El adorado genio afina su ataque hasta que la defensa precisa es más propia de chips que de humanos

Leontxo García.

Es muy difícil encontrar amantes de ajedrez que no adoren a Mijaíl Tal (1936-1992), uno de los genios más presentes en esta colección de vídeos. La causa de esa idolatría universal está asociada a su apodo, El Mago de Riga: creó muchos de sus ataques fascinantes —y con frecuencia bellísimos— en posiciones donde parecía que no existían. Es cierto que buena parte de sus maravillosas combinaciones decaen ante las defensas ultraprecisas de las computadoras de hoy. Pero argüir eso como una crítica implica olvidar que sus rivales eran de carne y hueso, propicios por tanto a los errores, fuente de gran belleza.
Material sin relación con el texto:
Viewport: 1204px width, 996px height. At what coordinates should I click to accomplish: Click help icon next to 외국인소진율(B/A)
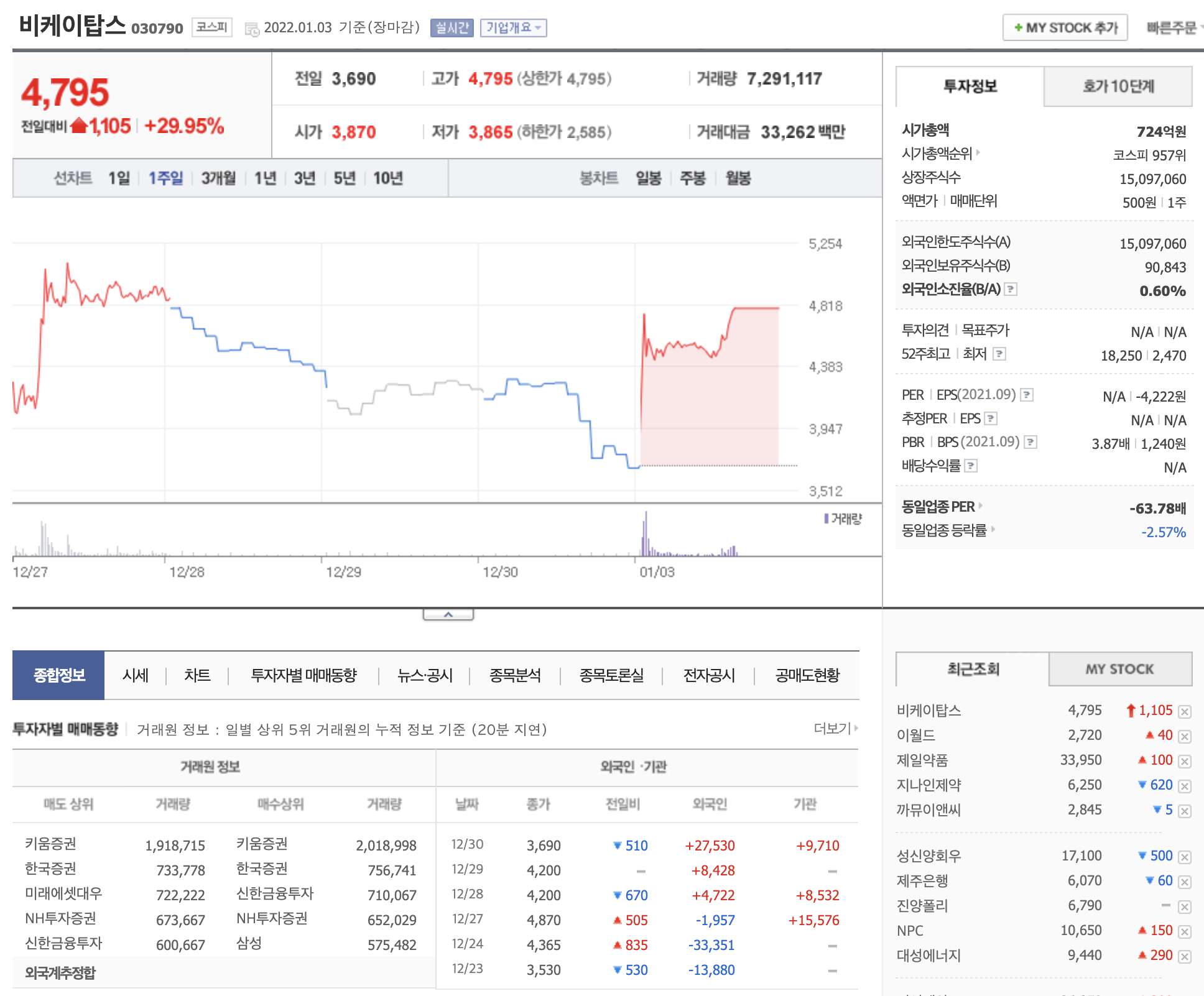point(1011,289)
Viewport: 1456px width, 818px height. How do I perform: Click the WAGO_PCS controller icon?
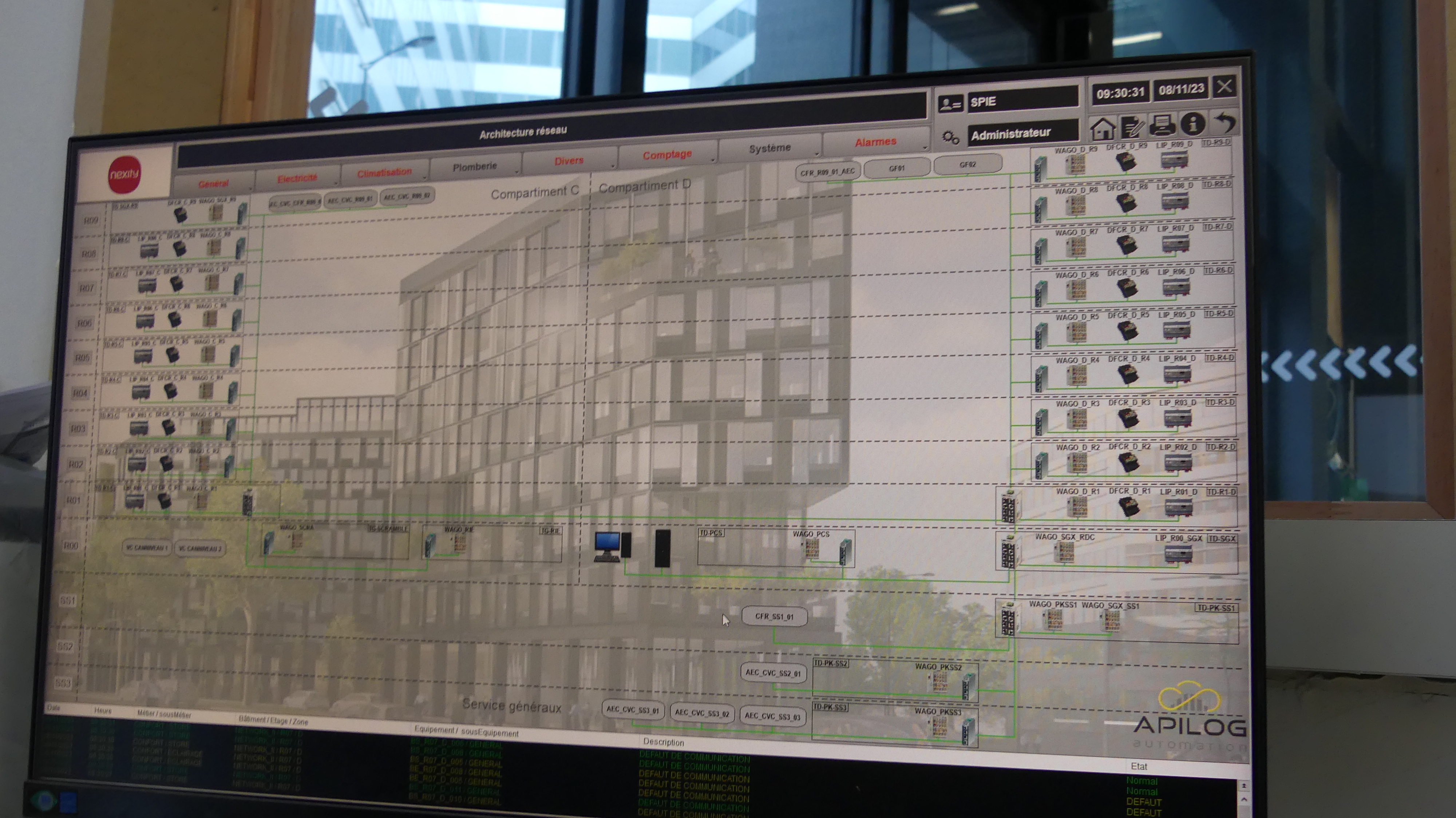pyautogui.click(x=812, y=549)
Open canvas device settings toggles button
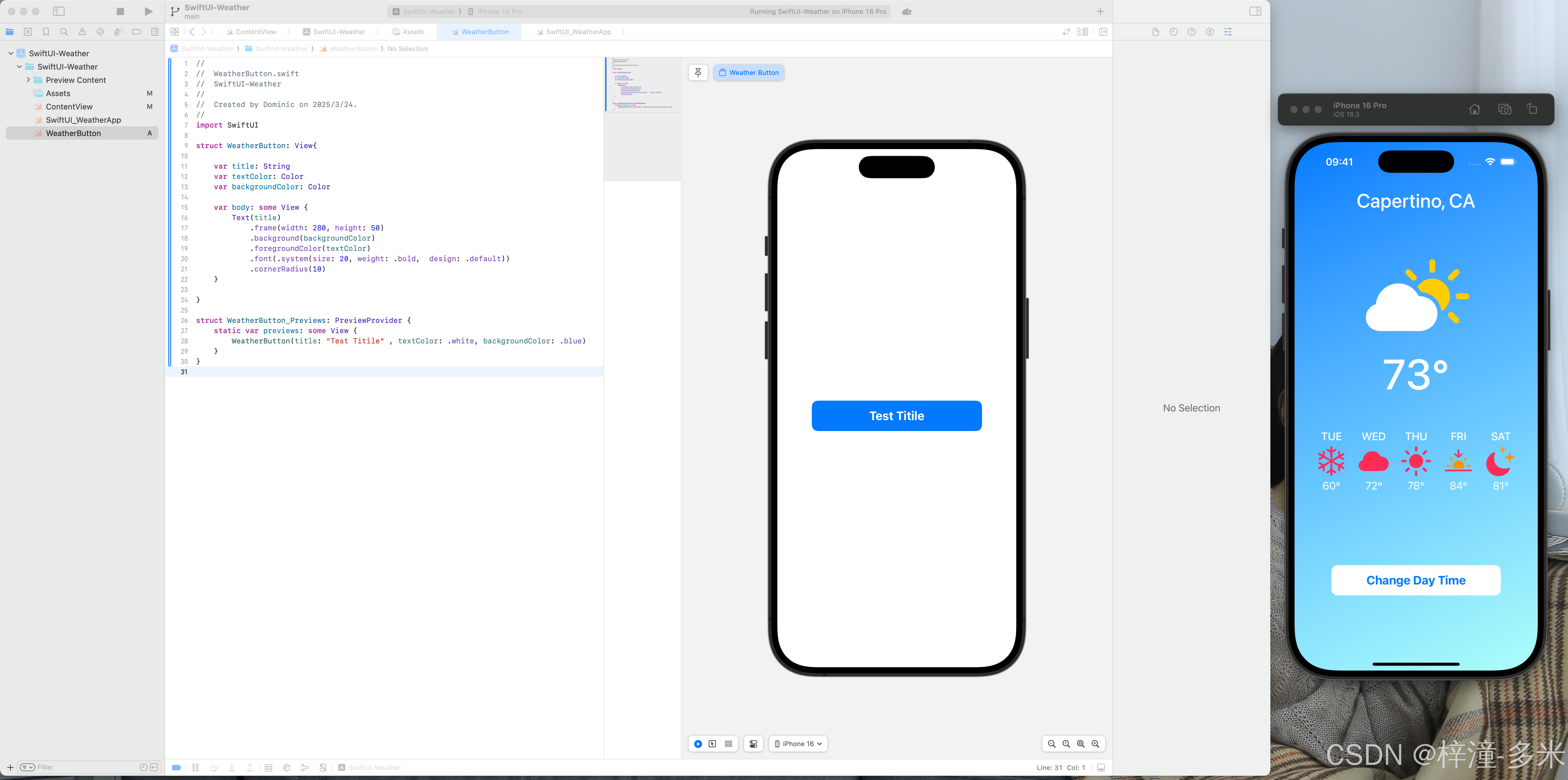Viewport: 1568px width, 780px height. [753, 743]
La partida de este vídeo es un magnífico ejemplo de todo ello. Su rival, Robert Forbis, un aficionado de alto nivel, omitió la defensa exacta que hoy desvelan los ajedrecistas inhumanos, muy difícil de ver y calcular para quien no fuera uno de los mejores jugadores del mundo. Forbis escribió 17 años después en el foro del portal chessgames.com que Tal “tenía una petaca y una sonrisa maliciosa”. Lo segundo encaja bien con un genio; lo primero (el alcohol) explica por qué su reinado solo duró un año; y su vida, solo 56.